20 Kasım 2010 Cumartesi

Bir bakalım

Neler oldu bir bakalım...
Bayram geldi geçti. Anlamadık. Annemlerin hem bayram hem geçmiş olsun ziyaretçileri vardı. Kafam oldu bir dünya. Şikayetçi değilim canım, çok güzeldi.

Geçen hafta bugün babamın hemşiresi aradı. Akşama iğneye gelemeyeceğinin haberini verdi. Babamın kan sulandırıcı iğneleri için her akşam bize geliyordu. Hayırdır dedim. Bugün düştüm, ayağımda yan bağlar koptu, hastanede yatıyorum, siz de zor durumda kalmayın haber vereyim istedim dedi. Bize arabasıyla gelip gidiyordu. Nereden bulucaz şimdi hemşire, üstelik bayram üzeri o kadar gün tatil derken, Sezen'e sordum. Bize hemşire lazım. O nasılsa bilir. Eczacı dediğin doktor ve hemşirelerle nasılsa haşır ve neşir. Aaa lafı mı olur dedi ben gelir vururum. Üst katımızda oturuyor hem. Tatilde bir yere de gitmiyormuş. Sorunu çözdük. Kolayca.

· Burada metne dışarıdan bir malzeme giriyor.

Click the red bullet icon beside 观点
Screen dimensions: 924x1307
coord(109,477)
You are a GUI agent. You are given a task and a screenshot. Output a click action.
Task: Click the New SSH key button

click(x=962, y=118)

Bugün babamın doktor kontrolü var. Büyük ihtimalle son görüşmesi olacak. Annem doktora hediye alalım istedi. İş bana düştü. Dün akşam mağazaya girdim, bakınıyorum, ne alsam ne alsam? Böylesi de çok zor. Ne alsak yetersiz gelecek sanki. Aldığımız hediye şükran duygularımızı tam istediğimiz gibi iletemeyecek. Yine de işte, çam sakızı çoban armağanı. Mağazadayım demiştim ya, satış görevlisi yanıma geldi, kim için hediye aradığımı sorunca söyledim. Elimdekine baktı ve sonra "Erol Hoca M değil, L giyer. Elinizdekinden ziyade gri tonlarını sever, gelin ben size onun zevkine uygun bir şeyler göstereyim?" Hay allah işe bak, müthiş di mi? Satış görevlisi, aldığım ürüne bakıp "onun kaşe ceketi var, birlikte çok hoş olur hatta" dediğinde nasıl mutlu oldum anlatamam. Küçük yerde yaşamanın türlü çeşitli hoş yanlarına denk gelmiştim de bu biraz alışılmadık, ezberlenmiş hallerin dışında oldu. İnsan öğesinin, duygularının, beğenisinin, gözlem gücünün en güzel örneklerinden.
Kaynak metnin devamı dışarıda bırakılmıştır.